Pixel coordinate grounding data
Segment Open

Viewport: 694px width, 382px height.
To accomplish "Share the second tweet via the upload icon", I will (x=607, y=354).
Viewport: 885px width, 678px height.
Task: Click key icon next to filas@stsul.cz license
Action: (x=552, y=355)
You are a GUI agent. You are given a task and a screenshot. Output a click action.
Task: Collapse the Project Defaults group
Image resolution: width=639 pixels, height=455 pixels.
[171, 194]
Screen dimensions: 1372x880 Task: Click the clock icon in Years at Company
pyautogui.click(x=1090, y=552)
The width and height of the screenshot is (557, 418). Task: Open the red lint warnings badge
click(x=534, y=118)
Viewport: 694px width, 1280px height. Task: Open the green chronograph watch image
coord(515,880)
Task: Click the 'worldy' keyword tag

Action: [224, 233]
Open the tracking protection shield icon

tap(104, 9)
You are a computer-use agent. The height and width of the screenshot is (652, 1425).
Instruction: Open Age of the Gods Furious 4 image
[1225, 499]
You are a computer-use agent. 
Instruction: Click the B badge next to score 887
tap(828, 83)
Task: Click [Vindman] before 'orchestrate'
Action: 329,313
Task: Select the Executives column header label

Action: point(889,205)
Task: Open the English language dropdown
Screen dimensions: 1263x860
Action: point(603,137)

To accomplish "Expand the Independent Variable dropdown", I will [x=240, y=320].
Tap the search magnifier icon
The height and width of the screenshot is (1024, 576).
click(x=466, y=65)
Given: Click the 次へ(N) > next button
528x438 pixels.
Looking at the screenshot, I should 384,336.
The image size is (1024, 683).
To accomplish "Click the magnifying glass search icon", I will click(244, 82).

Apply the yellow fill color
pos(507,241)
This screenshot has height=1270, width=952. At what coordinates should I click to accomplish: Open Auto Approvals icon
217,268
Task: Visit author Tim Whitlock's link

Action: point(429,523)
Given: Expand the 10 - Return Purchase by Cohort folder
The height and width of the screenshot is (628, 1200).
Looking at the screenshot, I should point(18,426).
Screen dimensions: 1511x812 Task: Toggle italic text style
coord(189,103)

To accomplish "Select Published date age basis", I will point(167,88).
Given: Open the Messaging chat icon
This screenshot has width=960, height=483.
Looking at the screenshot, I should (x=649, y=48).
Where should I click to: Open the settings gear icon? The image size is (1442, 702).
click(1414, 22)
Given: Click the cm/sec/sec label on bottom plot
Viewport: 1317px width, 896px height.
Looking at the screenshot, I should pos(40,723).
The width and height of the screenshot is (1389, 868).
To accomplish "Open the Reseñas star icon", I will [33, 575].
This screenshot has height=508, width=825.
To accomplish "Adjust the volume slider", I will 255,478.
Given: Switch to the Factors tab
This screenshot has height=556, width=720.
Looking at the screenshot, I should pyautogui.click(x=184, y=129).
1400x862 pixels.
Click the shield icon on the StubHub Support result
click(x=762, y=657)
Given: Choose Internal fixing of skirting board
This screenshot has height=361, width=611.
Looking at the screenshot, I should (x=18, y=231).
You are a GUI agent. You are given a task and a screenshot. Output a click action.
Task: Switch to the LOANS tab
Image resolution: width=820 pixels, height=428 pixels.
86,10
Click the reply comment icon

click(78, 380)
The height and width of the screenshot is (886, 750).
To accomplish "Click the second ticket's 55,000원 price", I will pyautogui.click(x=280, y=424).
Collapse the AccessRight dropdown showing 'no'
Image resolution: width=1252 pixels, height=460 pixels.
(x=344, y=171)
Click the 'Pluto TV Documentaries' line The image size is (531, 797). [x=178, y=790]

Segment Closed

> [Problem requirements]
Each line above with the word "computer" must be returned.

> [Solved problem]
You are a computer-use agent. The height and width of the screenshot is (652, 1425).
You are a computer-use agent. 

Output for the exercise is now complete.